* Begin GIVEN TEXT *

One Week On: The Long Arm Of David Bowie


Until last Monday, I wasn’t a massive David Bowie fan, I’m still not. Sure I like a lot of his stuff but Bowie always appeared more as an icon in the vicinity of musical movements rather than at the forefront. With Social Media ablaze with tributes, it wasn’t until I heard The Man Who Sold The World on Berlin Radioeins’ all day tribute that it hit home how inescapable his legacy is. 

Nirvana’s Unplugged in New York was a favourite in my teens. The guitar lick on their version of the 1970 classic was a revelation, with Kurt Cobain faithfully true to the original in echoing the assertive/fragile Bowie tones. As a Queen obsessed eight-year-old, I repeatedly listened to Under Pressure, with multiple worn out, groggy sounding cassette copies to prove it. Most guitar bands share an obvious affliction for Bowie but his influence runs much deeper into many other genres.

* End GIVEN TEXT *

In the piece on David Bowie's legacy, which song did the writer hear on Berlin Radioeins' all-day tribute?

* Begin DATA SEGMENT *

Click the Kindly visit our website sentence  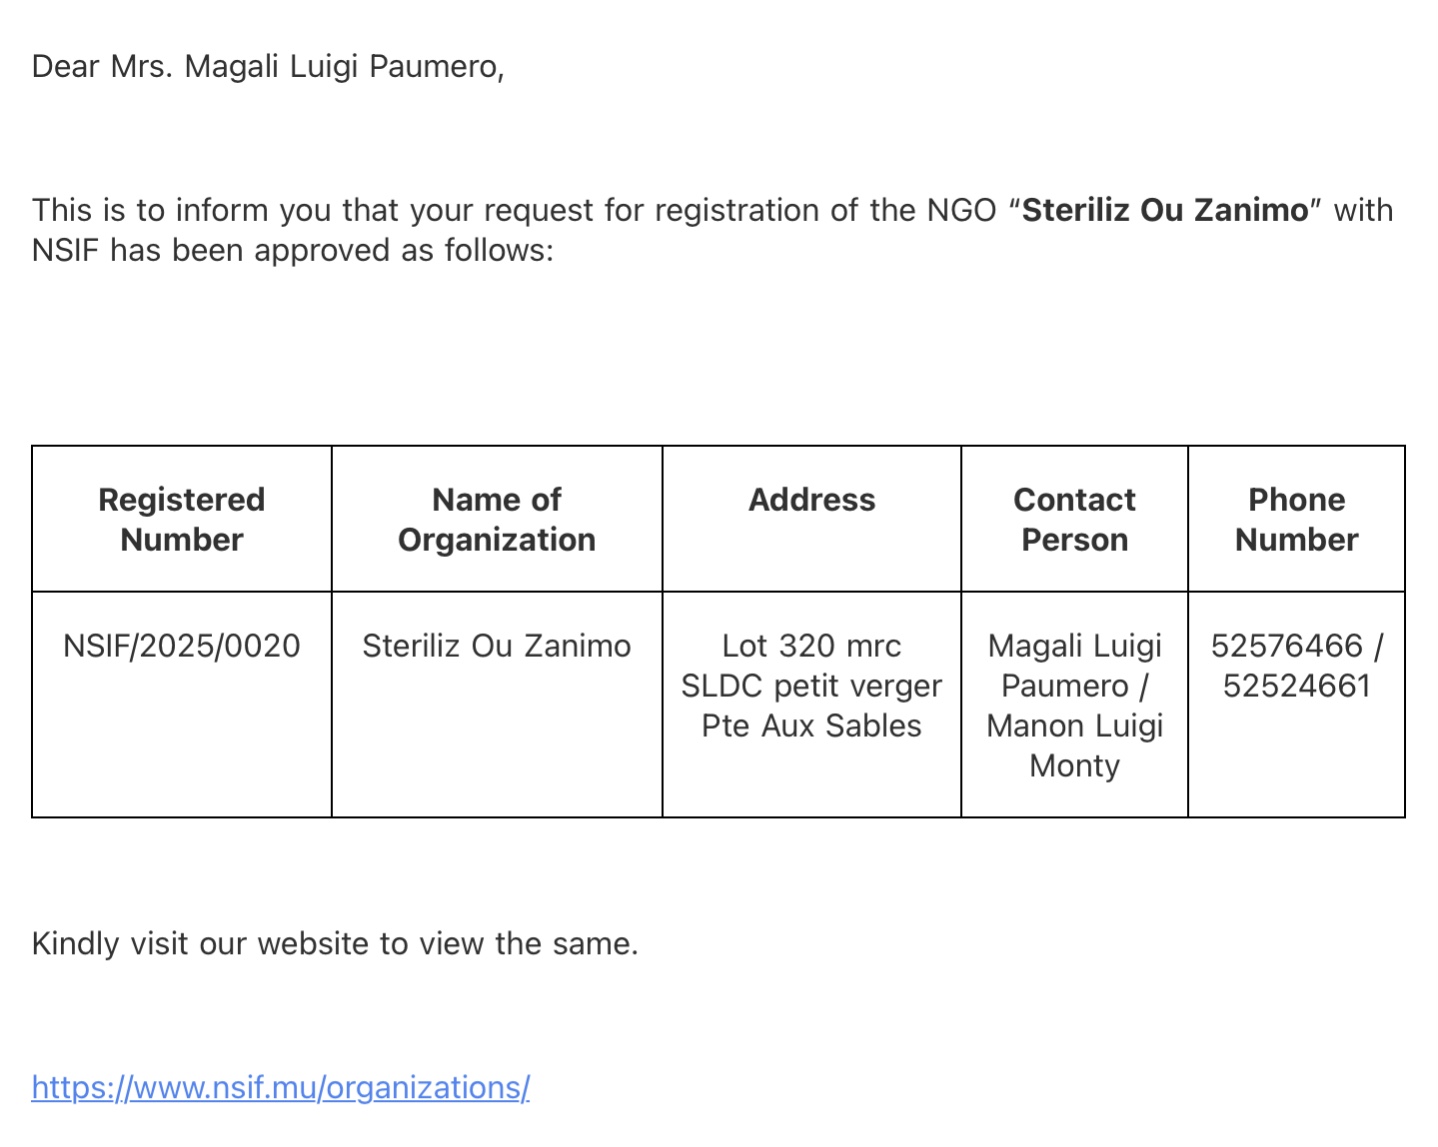(335, 943)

* End DATA SEGMENT *

FINISHED ANSWER:
The Man Who Sold The World